Senate Bill 4 bans the use of abortion-inducing drugs for patients who are more than seven weeks pregnant.

CORPUS CHRISTI, Texas — Texas' Senate Bill 8, otherwise known as the Heartbeat Bill, went into effect in September, the bill banning abortions after six weeks of pregnancy and putting enforcement in the hands of private citizens. As of Thursday, there’s now an additional abortion law in effect, Senate Bill 4.

According to Travis Braidwood, Associate Professor of Political Science at Texas A&M University-Kingsville, the new bill is very different from the Heartbeat Bill.

"It restricts access to medically induced abortions to a seven-week time frame," Braidwood said. "And what it says is that anybody that administers the drugs after the seven-week time frame is now subject to a felony and can be sued by the State of Texas."

The law also bans the delivery of abortion inducing drugs through mail, meaning women can't order those drugs from out of state.
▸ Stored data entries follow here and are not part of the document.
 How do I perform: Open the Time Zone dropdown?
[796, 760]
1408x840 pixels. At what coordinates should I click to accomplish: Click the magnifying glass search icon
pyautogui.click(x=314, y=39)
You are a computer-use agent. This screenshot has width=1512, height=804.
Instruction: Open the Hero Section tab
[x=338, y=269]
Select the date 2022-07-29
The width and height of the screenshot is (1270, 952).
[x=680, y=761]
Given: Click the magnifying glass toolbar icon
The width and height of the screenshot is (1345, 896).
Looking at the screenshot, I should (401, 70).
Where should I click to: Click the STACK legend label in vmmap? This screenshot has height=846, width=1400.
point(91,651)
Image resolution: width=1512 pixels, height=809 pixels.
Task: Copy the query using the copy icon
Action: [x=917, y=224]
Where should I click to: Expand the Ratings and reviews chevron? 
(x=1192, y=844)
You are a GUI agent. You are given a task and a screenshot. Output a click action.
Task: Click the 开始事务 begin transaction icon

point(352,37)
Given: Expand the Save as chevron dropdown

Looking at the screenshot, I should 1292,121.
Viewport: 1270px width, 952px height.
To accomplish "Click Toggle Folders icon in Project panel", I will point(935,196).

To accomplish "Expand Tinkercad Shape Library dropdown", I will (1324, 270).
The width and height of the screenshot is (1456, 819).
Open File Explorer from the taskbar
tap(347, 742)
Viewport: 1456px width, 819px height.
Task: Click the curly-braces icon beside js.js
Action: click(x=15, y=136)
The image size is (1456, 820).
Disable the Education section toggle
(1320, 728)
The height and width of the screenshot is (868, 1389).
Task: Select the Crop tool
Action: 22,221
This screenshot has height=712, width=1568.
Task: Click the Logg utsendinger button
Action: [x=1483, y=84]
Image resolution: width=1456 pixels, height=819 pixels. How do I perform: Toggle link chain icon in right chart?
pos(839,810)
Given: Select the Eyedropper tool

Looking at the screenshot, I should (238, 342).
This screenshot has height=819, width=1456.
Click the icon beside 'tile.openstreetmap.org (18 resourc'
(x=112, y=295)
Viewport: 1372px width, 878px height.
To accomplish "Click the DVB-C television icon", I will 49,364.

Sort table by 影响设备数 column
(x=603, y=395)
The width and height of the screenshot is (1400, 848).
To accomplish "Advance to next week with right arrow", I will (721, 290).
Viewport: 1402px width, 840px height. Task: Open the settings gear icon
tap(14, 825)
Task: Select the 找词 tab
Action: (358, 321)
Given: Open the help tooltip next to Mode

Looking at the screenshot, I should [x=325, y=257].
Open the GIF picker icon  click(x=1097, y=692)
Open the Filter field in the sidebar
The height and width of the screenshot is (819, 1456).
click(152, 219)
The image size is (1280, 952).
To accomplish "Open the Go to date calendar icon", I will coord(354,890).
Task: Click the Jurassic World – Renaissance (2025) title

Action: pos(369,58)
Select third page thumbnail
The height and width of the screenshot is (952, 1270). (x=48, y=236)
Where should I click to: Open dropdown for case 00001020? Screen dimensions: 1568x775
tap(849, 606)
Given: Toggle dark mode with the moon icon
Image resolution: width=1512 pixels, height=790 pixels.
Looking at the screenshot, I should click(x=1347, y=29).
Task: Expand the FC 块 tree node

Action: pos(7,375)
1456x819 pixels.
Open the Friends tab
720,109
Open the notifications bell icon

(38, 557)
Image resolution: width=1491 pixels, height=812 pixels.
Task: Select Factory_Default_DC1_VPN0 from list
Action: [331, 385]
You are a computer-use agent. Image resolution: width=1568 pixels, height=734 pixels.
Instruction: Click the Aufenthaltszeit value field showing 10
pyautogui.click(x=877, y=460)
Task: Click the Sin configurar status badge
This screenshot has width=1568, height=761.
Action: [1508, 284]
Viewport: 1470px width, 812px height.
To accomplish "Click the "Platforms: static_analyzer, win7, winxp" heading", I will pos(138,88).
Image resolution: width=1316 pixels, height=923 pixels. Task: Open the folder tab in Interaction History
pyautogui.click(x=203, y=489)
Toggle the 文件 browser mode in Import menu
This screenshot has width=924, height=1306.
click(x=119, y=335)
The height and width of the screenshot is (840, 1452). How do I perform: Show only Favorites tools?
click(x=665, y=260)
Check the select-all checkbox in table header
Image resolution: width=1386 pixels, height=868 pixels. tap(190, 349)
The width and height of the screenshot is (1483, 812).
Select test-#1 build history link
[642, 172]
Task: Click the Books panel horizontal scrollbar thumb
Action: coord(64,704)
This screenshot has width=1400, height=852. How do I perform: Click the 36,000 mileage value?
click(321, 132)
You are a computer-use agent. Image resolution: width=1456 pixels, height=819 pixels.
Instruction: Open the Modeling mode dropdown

"The way that process typically works is you have two pills," Braidwood said. "One that's given that prevents the growth of the fetus, and then 24 to 48 hours later you have a second pill which induces basically a miscarriage."

Braidwood also mentions that these laws do not prohibit women from having an abortion but makes the window very narrow.

"For most people it's almost impossible with the SB 8 six-week ban, because most women don't know their pregnant before six weeks, or at least a lot of women don't. Then even after let's say that does get struck down, and you have this chemical induction abortion bill," Braidwood said.

Mississippi also has a law regarding abortion that the Supreme Court argues on Wednesday. Braidwood said each of these laws can get struck down, but the whole abortion access field is now incredibly complicated.